How to Analyze Stock Sectors

by Diane Perez

Some people prefer to make their own investment decisions rather than work with a financial adviser. As stocks are part of a balanced portfolio, a wise investor learns how to separate the jewels from the junk. One way is to analyze stock sectors, which are the categories in which stocks are placed.

1. Research the nine major sectors of the stock market: basic materials, conglomerates, consumer goods, healthcare, financial, technology, industrial goods, services and utilities. Each sector contains several related industries. For example, the consumer goods sector contains the food, beverages, automobile, clothing and electronics industries. These industries are related.
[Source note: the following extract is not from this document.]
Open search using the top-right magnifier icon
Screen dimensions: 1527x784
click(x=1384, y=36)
Their products are designed for consumer use rather than military or industrial use.

2. Choose the sectors in which you prefer to invest. Some investors prefer to spread their risk across all nine sectors while others invest in sectors that personally interest them.

3. Search for cyclical industries when the economy is strong and growing. Cyclical industries can earn a respectable profit in a strong economy, when consumers have money to spend. However, they are adversely affected by catastrophic events and a weak economy. For example, if there is a major flood with extensive damage, insurance industry stocks will decline in price as a response to the massive payouts to policyholders.
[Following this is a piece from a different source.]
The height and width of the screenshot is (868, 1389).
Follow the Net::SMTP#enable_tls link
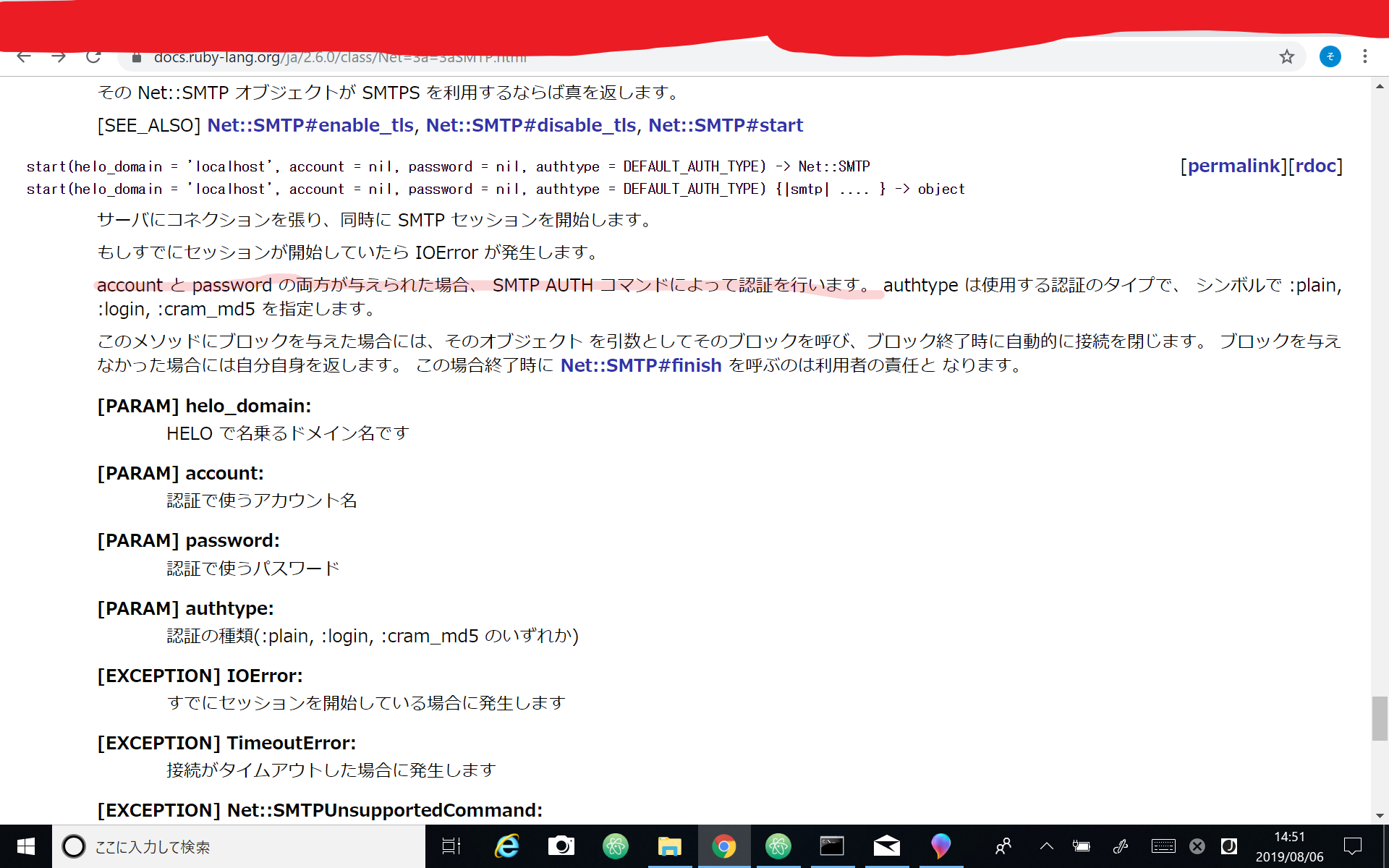click(311, 124)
4. Search for defensive stocks when the market is volatile or in a downward trend, as they tend to not be adversely affected by a weak economy. Defensive stocks include industries such as food, as people have to eat regardless of their finances. These stocks do not generally increase as much as stocks in cyclical industries; however, many do pay dividends. They are mostly a line of defense for preserving capital and hopefully earning a profit when the economy is weak.

5. Choose strong performing companies within your chosen industries. Some are shining stars that consistently earn a profit and pay a dividend. Investors call them "blue chips." Other companies are well-managed but reinvest their profits rather than pay a dividend to the stockholders. These growth stocks are long-term investments.